货号: M00030
规格: 500U/1000U
浓度:5U/μL
保存条件: -20℃保存, 有效期至少一年。
产品说明:
Pfu DNA Ploymerase 是从克隆有Pyrococcus furiosis DNA Ploymerase 基因的大肠杆菌中表达并经过柱纯化分离出来的重组蛋白,其分子量为90kD。由于Pfu 酶具有3’→5’核酸外切酶活性,它能纠正DNA 扩增过程中产生的错配,而传统的Taq 酶却不能,其它耐热DNA Polymerase 如Vent、Deep Vent、Tli、UITma 等虽具有校正功能,但Pfu 酶是目前已发现的所有耐热DNA Polymerase 中出错率最低的。Pfu 酶无5’→3’核酸外切酶活性,PCR 反应中的延伸速度一般为0.5-1kb/min,比Taq 酶要低。Pfu 酶比Taq 酶热稳定性更好,95℃ 1 小时仍保持90%以上的活性,对于GC 含量很高的模板,变性温度可以提高到98℃而不影响其活性。Pfu 酶的PCR 产物为平末端,可加A 处理再与T-载体连接或使用平末端克隆载体。
活性定义:
1 单位(U) Pfu DNA Polymerase 活力定义为在74℃,30 分钟内,以活性化的大马哈鱼精子DNA 作为模板/引物,将10nmol 脱氧核苷酸掺入到酸不溶物质所需的酶量。
质量控制:
SDS-PAGE 检测Pfu DNA Polymerase 纯度大于99%;经检测无外源核酸酶活性;PCR 方法检测无宿主残余DNA;能有效地扩增人类基因组中的单拷贝基因;室温存放一周,无明显活性改变。
酶贮存缓冲液:
50mM Tris-HCl (pH 8.2);0.1mM EDTA; 1mM DTT;50% glycerol;其他成份。
适用范围:
用于DNA 的高保真扩增,如基因表达克隆、基因定点突变、细胞内基因点突变的分析(SNP)和末端补平等。
建议PCR 体系(以50μL 反应体系为例)
Template <0.5μg
上游引物(10μM) 1μL
下游引物(10μM) 1μL
10×Buffer(含Mg2+) 5μL
dNTP Mix(各2.5mM) 4μL
Pfu DNA Polymerase 0.5-1μL
ddH2O up to 50μL
注意事项:
1、PCR 反应体系加样时,最后一步加入Pfu DNA Ploymerase,整个过程宜在冰上操作。

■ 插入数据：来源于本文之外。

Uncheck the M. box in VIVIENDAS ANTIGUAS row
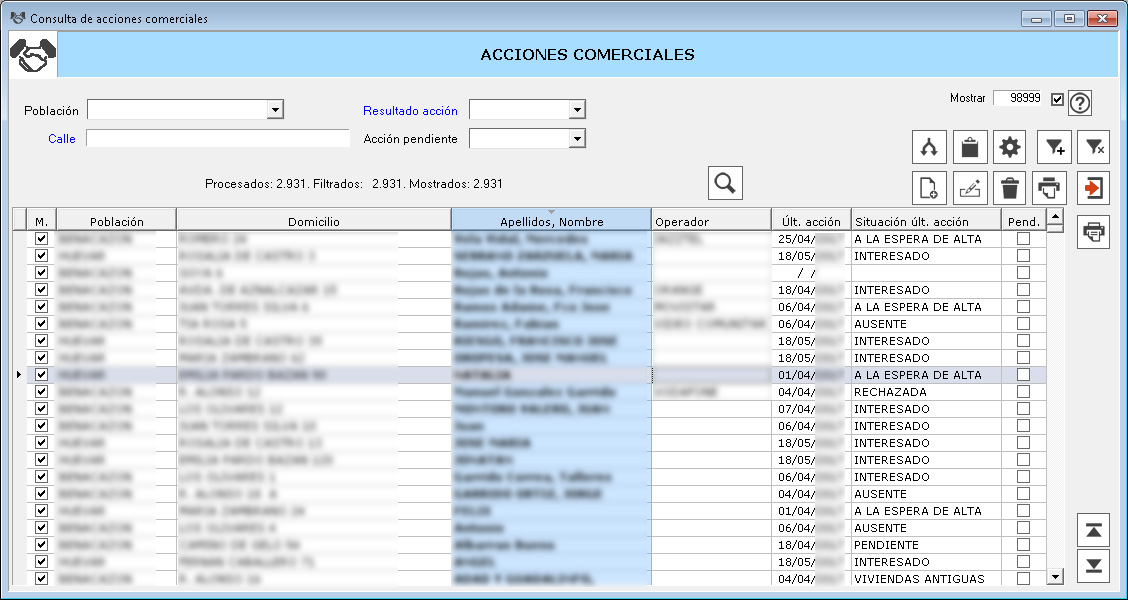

2、取Pfu DNA Ploymerase 做PCR 反应时,请用高压灭菌处理过的吸头。
3、10×Pfu Buffer 中含20mM Mg2+,如PCR 反应需要较高Mg2+浓度,请另行加入。
4、用Pfu 酶扩增时,引物的纯度要求较高,引物长度大于18 个碱基,Tm 值在55-80℃之间。